** STUDY TEXT follows **

It was closing time in
the Sponge Docks district, and Tarpon resident Tommy Mahinis was standing in
the street with friends by Zorbas nightclub when he saw the white car
barrelling down Athens.
Tires screeching, the
car rammed into a telephone pole on the driver's side, rocking it onto two
wheels, he said. The car fishtailed and plowed into the back of a Ford truck
belonging to Mahinis' buddy.
"What the hell is
going on?" Mahinis, 47, thought to himself.
"He was going so
fast and it was so loud," Mahinis said.
Seconds later, the man
inside opened the door and darted away. Mahinis said his instinct was to chase
him.
"I had no idea
what he had just done, but you hit my buddy's brand new truck and you're gonna
get it," he said.
Mahinis followed the
man up Athens and watched him turn left on Cross Street. Almost immediately,
uniformed officers funneled in beside him. They found the man hiding beneath a
wooden staircase and seized him, Mahinis said.
"He kept lipping
off," Mahinis said.

** End of STUDY TEXT **
** EXCERPTED DATA follows **

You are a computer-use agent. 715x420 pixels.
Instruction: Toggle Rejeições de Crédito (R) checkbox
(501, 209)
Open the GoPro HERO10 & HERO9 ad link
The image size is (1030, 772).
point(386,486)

** End of EXCERPTED DATA **

### PROBLEM DETAILS
From the Sponge Docks crash story above, transcribe the passage between "Mahinis followed the" and "him, Mahinis said.", inclusive.

### SOLUTION TO THE PROBLEM
Mahinis followed the
man up Athens and watched him turn left on Cross Street. Almost immediately,
uniformed officers funneled in beside him. They found the man hiding beneath a
wooden staircase and seized him, Mahinis said.